Don Luigi Ciotti evidenzia, a sua volta, la totale adesione di Rosario ai princìpi del Vangelo: “In quella fede pura e intransigente, i mafiosi videro l’ostacolo insormontabile a corromperlo e a sperare in un progressivo indebolimento della sua azione di giustizia”.
Due delle nostre guide suscitano in noi ascoltatori una grande emozione, nel farci entrare nella “stanza del martirio”, ricordando Piero Ivano Nava che, trovandosi casualmente a passare là dove si era compiuto il terribile assassinio e avendo testimoniato contro la mafia, ha visto la sua vita sconvolta, costretto ancora oggi a vivere sotto copertura.
Consapevoli di quanto numerosi siano gli indifferenti rispetto a coloro che mettono in gioco la tranquillità della propria vita per farsi testimoni di verità, in un’ottica di fede anche solo laica, possiamo considerare il comportamento del Sig. Nava il primo vero miracolo di questa terribile vicenda.
Commoventi anche le lettere di pentimento di alcuni dei partecipanti a questo infame delitto, che
appaiono come illuminazioni dal Cielo.
Parte importante della mostra è un filmato che raccoglie vari luoghi significativi nel ricordo non solo di Livatino ma anche della reazione della Chiesa nei confronti della mafia.
Mons.
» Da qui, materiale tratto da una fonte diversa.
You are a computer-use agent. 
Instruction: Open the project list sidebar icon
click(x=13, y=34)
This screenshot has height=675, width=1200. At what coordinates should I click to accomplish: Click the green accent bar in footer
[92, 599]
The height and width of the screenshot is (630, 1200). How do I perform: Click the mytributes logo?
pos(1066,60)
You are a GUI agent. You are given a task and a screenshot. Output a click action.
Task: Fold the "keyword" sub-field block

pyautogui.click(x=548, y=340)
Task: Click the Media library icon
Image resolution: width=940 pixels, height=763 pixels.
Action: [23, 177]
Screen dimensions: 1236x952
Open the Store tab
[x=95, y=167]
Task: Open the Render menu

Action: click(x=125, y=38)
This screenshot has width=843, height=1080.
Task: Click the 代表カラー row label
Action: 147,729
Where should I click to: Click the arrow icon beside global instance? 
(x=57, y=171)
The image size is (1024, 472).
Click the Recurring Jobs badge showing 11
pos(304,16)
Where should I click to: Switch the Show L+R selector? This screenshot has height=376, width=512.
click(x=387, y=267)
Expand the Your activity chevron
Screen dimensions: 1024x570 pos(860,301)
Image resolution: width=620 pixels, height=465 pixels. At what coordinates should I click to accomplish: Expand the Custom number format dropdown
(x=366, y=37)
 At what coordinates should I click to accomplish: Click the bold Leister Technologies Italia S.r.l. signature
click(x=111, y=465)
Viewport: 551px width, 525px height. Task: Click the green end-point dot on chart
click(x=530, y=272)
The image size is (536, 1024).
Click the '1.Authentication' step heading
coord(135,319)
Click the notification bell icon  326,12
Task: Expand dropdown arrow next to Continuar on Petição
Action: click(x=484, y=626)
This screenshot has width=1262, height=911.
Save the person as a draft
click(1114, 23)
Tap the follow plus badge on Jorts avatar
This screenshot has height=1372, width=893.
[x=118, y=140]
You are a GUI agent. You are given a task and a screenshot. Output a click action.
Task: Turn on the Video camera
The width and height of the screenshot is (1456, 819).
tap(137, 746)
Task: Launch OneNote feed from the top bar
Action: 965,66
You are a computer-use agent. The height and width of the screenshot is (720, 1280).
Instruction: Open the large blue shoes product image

Ferraro, Vescovo di Patti dal 1978 al 1988 e Arcivescovo di Agrigento, quando il Giudice Livatino fu ucciso, e il 9 maggio 1993, quando Giovanni Paolo II fece la sua apocalittica e profetica omelia contro la Mafia sotto i templi di Agrigento, adesso è seduto su una poltroncina, sostenuto da un caro amico, volontario anch’egli, e guarda immagini che anni fa aveva visto dal vero.
Testimone diretto della storia di Livatino, rimane con noi al Convento San Francesco fino alla fine della manifestazione.
Nell’ultima stanza un semplice indumento, una commovente reliquia: la camicia insanguinata, l’ultima indossata dalla vittima.
Accoglienza e fedeltà alla storia non sono necessariamente caratteristiche abbinabili.
Le ho messe insieme in segno di gratitudine nei confronti delle volontarie e dei volontari del “Centro Massimiliano Kolbe” che hanno accolto i numerosi visitatori lungo tutta la settimana e che tanto si sono spesi per la riuscita di questo evento.
Non è, infatti, facile saper coniugare conoscenze approfondite dei fatti con emozioni e sentimenti di stupore, che solo una narrazione fedele agli avvenimenti, coinvolgente e ricca di amore, può trasmettere.
Una persona che ha visitato la mostra.